She consorted with fighter pilots Colonel General Ernst Udet, Hermann Göring Commander-in-Chief of the German Air Force, Major General Adolf Galland, etc.

Carmen Maria Mory (July 2, 1906 in Bern, Switzerland; died April 9, 1947 in Hamburg, Germany) was a Swiss Gestapo agent. During World War II, she was a prisoner and block elder at Ravensbrück concentration camp.

Carmen Mory was born in Bern in 1906 and grew up in Adelboden. Her father was a doctor, her mother had Filipino roots and died under mysterious circumstances when Carmen was four years old. By her own account, Mory lived in Switzerland, France, England and the Netherlands. From 1924, she traveled to European countries.

She began studying singing and music in Munich in 1928, but dropped out in 1932. She had to give up her original career aspirations as a singer after a tonsil operation. She then went to Berlin to work as a journalist.
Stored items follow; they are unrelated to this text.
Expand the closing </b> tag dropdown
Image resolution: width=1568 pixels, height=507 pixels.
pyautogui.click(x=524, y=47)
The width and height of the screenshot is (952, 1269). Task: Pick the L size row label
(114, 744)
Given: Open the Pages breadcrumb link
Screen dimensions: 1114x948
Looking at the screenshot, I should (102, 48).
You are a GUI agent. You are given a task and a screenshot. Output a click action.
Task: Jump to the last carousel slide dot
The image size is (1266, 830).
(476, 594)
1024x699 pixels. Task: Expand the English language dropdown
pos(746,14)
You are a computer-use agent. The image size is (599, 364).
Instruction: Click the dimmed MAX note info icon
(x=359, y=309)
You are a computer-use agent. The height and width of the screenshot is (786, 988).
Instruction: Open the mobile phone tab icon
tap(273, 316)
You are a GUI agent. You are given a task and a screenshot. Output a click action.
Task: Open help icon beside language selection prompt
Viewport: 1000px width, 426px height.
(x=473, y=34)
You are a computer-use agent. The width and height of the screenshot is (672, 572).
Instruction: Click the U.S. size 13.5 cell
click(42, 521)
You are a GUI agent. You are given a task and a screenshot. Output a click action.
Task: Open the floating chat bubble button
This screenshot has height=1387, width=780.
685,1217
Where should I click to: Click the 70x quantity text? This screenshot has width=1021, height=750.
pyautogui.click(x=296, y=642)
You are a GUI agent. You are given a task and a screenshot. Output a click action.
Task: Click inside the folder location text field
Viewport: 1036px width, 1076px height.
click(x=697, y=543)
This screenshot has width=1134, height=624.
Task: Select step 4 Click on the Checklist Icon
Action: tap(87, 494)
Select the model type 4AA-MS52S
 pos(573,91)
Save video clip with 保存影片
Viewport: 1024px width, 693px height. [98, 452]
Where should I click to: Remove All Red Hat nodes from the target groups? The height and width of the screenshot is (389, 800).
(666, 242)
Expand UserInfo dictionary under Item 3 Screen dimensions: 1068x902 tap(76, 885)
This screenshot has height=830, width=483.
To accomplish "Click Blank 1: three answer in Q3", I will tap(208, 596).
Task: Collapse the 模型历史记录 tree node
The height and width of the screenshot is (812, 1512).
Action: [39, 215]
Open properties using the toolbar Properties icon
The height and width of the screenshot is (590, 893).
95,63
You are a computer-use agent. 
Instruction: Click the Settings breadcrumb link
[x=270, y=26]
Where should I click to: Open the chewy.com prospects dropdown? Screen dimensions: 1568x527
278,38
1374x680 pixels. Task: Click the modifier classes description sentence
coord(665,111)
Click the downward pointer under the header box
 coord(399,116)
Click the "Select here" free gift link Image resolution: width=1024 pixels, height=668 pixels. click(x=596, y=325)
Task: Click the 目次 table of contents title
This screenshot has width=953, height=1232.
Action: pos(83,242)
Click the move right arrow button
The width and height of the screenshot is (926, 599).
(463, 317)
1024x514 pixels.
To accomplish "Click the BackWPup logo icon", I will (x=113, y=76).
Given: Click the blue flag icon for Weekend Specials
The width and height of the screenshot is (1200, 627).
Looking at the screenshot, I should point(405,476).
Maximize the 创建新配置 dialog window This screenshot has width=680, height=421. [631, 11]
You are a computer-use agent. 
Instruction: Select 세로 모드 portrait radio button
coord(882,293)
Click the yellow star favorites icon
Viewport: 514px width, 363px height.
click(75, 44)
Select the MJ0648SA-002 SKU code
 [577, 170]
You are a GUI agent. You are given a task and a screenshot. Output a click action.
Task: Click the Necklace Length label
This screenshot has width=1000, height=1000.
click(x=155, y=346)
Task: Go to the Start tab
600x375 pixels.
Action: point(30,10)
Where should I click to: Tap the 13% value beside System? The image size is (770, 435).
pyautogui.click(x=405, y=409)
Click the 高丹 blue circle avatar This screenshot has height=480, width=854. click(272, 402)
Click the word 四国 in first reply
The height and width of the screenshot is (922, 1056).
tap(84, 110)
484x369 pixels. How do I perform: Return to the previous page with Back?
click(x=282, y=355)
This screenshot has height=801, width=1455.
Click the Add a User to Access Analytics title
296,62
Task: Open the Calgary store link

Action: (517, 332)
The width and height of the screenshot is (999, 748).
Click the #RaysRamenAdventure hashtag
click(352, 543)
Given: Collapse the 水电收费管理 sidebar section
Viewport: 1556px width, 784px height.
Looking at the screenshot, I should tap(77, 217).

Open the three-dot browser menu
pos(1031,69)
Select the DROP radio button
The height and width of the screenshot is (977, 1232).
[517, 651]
She was attracted by the glamour and power of the National Socialists and in 1934 became an agent for the Gestapo, for whom she spied on German emigrants in Paris, among other places.

She was arrested in Paris in November 1938 and sentenced to death by the French for espionage in April 1940, but was pardoned to prison by French President Lebrun on June 6, 1940. During the German invasion, she managed to escape back to the German Reich. There she again worked for the Gestapo, but after some time she was arrested under the accusation that she was a double agent, and in February 1941 she was sent to the Ravensbrück women's concentration camp.

At Ravensbrück, she rose to the position of block elder and was assigned as a prisoner nurse in Block 10 (TB patients and confused women). The testimonies about her behavior as a block elder are contradictory. On the one hand, she was described as the "most feared woman in Ravensbrück," on the other hand, she is said to have used her influence to ease the situation of the prisoners. She was at times close friends with Anne Spoerry, who was also a prisoner. In Ravensbrück, she provided informer services for Ludwig Ramdohr, a member of the camp Gestapo. She was also referred to as the "Black Angel of Ravensbrück."

After the war, Mory was accused by former fellow prisoners of having participated in selections and of having committed murder herself in 60 cases. In the first Ravensbrück trial in Hamburg, she was sentenced to death on February 3, 1947. She avoided execution by committing suicide, cutting both of her arteries with a razor blade.